→ TRECHO
Pessoas como Jessica e Keith, cujos
termostatos estavam mal configurados, chegam a um ponto no qual são obesos, mas
o peso se mantém estável sem qualquer esforço de sua parte. A cirurgia pode
reduzir a configuração do termostato.
Essa noção simplista
– de que podem existir alguns lugares-chave para intervir no emaranhado de
controles que definem o peso da pessoa – parece justamente isso: simplista.
Mas alguns nós
da rede podem ser mais importantes do que outros. Eles podem ser os acionadores.
"O que
precisamos fazer é achar esses mecanismos", diz Kaplan.
Um ano depois
Um ano depois da
cirurgia, Keith pesava 129 quilos, contra os 170 quilos iniciais, mas não os
projetados 104. É cada vez mais improvável que chegue lá.

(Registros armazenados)

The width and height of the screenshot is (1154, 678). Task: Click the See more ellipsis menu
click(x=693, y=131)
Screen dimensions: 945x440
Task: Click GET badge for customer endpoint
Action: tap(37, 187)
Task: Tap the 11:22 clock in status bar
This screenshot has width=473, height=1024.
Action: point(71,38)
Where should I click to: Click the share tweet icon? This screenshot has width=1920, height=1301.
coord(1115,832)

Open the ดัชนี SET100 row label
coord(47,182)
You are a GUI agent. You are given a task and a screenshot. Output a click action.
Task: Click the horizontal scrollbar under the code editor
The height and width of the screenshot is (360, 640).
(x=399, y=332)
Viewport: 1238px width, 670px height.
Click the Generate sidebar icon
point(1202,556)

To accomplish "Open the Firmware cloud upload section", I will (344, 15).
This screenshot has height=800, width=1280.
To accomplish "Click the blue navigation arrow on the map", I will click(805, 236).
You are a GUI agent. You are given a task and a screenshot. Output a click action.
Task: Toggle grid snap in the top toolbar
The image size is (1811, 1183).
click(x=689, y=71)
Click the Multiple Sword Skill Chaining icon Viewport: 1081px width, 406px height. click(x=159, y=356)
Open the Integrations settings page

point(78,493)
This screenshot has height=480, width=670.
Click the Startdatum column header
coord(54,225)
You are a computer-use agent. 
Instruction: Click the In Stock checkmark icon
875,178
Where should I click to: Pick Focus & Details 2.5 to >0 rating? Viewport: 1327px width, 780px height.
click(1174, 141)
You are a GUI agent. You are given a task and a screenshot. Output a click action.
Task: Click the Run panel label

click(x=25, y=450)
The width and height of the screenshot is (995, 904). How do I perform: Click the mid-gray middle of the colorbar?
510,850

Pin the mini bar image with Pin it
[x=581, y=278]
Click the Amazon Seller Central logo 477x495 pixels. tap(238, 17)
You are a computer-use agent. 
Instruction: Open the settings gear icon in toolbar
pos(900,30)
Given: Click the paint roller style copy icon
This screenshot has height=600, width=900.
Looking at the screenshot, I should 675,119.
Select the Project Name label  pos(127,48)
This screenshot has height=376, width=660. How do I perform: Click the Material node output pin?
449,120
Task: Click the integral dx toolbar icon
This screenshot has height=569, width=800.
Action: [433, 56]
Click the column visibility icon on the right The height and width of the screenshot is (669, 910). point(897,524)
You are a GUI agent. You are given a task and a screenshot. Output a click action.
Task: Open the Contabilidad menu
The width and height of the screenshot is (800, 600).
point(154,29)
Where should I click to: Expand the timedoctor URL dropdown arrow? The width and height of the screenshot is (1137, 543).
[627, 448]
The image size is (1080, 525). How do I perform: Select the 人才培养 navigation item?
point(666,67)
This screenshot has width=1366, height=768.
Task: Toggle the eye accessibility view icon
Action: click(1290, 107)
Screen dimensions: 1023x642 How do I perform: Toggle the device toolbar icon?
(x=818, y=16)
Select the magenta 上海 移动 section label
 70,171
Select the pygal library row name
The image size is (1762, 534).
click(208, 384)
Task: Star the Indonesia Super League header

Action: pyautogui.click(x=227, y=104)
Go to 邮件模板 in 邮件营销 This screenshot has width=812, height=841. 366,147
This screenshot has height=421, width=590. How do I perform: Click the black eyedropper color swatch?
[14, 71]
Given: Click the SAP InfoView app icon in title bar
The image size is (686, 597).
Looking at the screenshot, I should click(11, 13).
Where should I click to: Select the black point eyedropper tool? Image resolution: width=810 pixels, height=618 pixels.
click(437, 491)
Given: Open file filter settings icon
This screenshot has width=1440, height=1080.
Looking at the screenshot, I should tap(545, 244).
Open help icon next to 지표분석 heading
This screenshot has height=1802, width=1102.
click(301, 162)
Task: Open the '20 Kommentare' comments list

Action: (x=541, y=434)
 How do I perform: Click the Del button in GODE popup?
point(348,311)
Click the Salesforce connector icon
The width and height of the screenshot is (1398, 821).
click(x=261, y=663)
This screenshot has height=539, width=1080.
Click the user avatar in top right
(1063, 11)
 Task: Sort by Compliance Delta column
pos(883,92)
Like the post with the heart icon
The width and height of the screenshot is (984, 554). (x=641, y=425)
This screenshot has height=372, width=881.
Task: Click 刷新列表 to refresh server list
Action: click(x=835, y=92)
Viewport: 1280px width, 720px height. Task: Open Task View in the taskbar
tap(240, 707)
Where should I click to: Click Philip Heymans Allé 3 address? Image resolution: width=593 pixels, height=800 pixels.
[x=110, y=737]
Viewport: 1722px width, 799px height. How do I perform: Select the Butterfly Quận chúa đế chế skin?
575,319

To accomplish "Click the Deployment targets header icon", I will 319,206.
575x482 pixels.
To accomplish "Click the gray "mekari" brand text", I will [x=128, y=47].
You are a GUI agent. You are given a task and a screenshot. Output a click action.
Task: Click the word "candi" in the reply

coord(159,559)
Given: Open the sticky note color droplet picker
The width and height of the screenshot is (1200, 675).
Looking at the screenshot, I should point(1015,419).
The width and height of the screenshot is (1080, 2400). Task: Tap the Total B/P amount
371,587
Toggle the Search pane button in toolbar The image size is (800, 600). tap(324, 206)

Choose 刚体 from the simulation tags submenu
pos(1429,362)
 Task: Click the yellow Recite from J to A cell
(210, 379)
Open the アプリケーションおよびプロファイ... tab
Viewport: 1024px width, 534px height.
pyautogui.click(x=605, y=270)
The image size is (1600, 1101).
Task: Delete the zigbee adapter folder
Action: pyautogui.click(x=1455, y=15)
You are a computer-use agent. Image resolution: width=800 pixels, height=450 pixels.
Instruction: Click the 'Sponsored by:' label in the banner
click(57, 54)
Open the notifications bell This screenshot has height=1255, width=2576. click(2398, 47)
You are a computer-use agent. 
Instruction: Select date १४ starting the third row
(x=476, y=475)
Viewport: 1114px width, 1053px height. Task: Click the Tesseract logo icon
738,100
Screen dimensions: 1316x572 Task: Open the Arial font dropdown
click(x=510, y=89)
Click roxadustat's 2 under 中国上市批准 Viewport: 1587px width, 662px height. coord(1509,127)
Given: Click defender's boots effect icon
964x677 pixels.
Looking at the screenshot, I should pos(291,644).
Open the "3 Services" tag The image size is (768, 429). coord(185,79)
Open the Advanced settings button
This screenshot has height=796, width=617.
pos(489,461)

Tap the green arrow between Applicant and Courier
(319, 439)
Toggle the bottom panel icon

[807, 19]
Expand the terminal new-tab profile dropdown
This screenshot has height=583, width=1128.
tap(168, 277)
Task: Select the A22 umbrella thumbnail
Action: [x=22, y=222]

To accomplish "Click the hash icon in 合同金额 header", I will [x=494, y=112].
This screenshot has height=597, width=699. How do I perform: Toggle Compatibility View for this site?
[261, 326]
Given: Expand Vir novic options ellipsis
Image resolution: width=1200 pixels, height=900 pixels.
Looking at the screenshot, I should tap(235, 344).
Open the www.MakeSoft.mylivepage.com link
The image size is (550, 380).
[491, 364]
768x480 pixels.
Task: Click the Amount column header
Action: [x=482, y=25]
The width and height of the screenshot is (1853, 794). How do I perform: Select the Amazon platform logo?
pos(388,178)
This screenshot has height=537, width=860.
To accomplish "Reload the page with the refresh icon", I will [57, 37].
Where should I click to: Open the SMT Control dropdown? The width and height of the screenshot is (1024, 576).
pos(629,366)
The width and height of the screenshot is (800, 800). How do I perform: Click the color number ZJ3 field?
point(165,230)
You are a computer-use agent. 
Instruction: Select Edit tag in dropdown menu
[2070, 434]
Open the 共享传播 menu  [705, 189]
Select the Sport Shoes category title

→ TAREFAS A FAZER
1 - No trecho sobre obesidade e cirurgia, quantos quilos Keith pesava um ano depois da operação?
2 - Escreva a continuação do trecho sobre obesidade e cirurgia a partir da última frase.
Os dados não têm relação com o trecho.

→ RESULTADOS DO EXERCÍCIO
1 - Keith pesava 129 quilos.

2 -
Mas ele parecia
e se sentia transformado. "Gente que eu não via havia anos não me
reconhecia", conta
Jessica perdeu
50 quilos, em torno do que estava previsto.
Ela começou a
estudar na Universidade de Michigan Oriental no segundo semestre, mas largou em
outubro, explicando que não gostou das disciplinas e que sentia muita
ansiedade.
Antes da
operação, ela podia atribuir à obesidade sua vida empacada. Agora, "eu não
tenho mais desculpas".
Ela quer perder
mais 18 quilos.
Embora tenha
sentimentos ambíguos em relação aos resultados da cirurgia e ainda que se sinta
desapontada pelo fato de a vida não ter mudado o tanto quanto esperava, Jessica
não se arrepende de ter feito a cirurgia.